Tips for Effective Safety Committees

Posted by Melissa Hall in #YHSafetyTips, Dec 12, 2018

Do you want to start a safety committee? Perhaps you are looking for ways to make your safety committee more effective as we head into 2019.

A safety committee is an organized group within a workplace consisting of members from both management and the workforce. Safety committees are tasked with reviewing the safety rules are regulations that are currently in place, developing written safety programs and safety training, preforming workplace safety inspections, and promoting a healthy and safe culture within the workplace.

While companies and organizations are not required to have a safety committee, some states provide incentives, including reductions in worker’s compensation premiums, for organizations with established committees.

Continue reading for a list of four guidelines to follow to help optimize the performance and effectiveness of your organization’s safety committee.

1: Set Realistic Long-Term and Short-Term Goals
When setting goals for your safety committee, think about setting goals for both short-term and long-term achievements. Try to set measurable goals that are attainable within the time parameters that you and the committee deem reasonable. For example, a short-term goal might be to purchase more fall protection harnesses within the next 60 days, while a long-term goal might involve implementing safety training in 2019 with a goal of zero incidents in 2020.

2: Include Employees from All Areas and Disciplines of Your Organization
Your committee should include members from all areas of your organization, as well as members with varied viewpoints and experiences to allow for a well-rounded committee. Including a mix of your labor force and management team will also lead to a diverse committee.

To start building your committee, it is recommended to ask for volunteers or invite previous safety champions to join, but some organizations may want to rotate members yearly or every two years. Rotating members will make everyone feel like their voice can be heard, and will make the committee seem less like a chore to those involved.

3: Develop a Basic Curriculum
Think of safety topics that directly affect your industry and incorporate them into your committee meetings. Select topics that cover both how to identify workplace safety and health topics as well as how to avoid such hazards.

OSHA and the National Safety Council offer training courses in a variety of areas, as well as other reference and training materials.

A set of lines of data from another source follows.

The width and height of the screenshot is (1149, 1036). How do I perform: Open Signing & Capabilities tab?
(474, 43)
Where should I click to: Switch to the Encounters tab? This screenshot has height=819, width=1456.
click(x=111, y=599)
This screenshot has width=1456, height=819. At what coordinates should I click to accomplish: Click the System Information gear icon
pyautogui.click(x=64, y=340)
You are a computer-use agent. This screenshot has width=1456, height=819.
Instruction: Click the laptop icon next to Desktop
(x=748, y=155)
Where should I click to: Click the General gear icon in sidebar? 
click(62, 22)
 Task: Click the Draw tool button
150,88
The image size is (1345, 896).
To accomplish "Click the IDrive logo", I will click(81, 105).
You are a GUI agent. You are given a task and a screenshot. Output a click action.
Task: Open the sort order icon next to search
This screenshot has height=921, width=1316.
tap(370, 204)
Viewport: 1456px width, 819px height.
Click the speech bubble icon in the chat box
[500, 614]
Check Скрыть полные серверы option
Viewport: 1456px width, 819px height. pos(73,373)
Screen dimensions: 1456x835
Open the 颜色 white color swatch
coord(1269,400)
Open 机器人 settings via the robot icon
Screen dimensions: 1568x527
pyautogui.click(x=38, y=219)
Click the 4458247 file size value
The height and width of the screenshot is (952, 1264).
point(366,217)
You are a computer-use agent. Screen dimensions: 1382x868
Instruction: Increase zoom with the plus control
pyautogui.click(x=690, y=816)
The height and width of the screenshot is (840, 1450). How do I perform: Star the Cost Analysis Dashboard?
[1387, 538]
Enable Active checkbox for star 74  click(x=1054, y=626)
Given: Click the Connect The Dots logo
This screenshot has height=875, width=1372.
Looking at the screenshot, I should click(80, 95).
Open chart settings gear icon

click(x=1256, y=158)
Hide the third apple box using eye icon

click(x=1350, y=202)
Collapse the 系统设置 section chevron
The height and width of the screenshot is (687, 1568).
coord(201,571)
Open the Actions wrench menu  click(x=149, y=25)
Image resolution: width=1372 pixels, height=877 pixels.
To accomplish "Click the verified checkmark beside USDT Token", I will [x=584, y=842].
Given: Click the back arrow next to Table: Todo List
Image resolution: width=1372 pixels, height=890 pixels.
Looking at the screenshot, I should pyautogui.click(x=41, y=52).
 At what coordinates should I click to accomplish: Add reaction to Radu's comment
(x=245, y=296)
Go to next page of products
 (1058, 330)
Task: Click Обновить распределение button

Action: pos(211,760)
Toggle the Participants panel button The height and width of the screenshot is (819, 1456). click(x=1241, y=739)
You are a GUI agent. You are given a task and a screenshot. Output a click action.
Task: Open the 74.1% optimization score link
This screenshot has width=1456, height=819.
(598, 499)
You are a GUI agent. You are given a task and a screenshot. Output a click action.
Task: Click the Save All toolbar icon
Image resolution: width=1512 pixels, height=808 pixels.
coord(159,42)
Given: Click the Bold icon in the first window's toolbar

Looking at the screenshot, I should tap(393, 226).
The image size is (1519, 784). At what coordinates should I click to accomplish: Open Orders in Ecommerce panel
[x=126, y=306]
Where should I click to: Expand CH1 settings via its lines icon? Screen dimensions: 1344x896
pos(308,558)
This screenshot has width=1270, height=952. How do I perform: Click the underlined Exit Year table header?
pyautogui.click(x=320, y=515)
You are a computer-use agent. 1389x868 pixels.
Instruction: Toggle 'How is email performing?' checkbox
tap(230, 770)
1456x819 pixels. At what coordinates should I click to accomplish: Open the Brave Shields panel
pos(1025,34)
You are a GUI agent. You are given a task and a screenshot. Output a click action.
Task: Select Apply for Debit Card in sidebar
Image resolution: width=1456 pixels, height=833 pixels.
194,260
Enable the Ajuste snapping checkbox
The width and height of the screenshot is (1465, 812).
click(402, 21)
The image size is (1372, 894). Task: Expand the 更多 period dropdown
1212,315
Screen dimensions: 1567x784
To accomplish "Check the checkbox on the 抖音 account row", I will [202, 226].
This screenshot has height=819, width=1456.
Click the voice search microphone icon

4: Schedule Your Meetings In Advance
Schedule the meetings around the same time every month and distribute the meeting agendas a few days in advance to allow all attendees to prepare ahead of time. It also allows everyone to block out time in their schedule so that they don't miss the meetings. Try to follow your agenda and avoid unrelated tangents to make the most of your meeting time.

In addition to following the guidelines above, please remind all committee members that they should be mindful of respecting their fellow committee members during meetings and while working at your organization. You should also remind members that they should be mindful of any safety or health related tasks whenever they are in the office or out on the job site and make note of any major hazards or incidents for future discussion and action.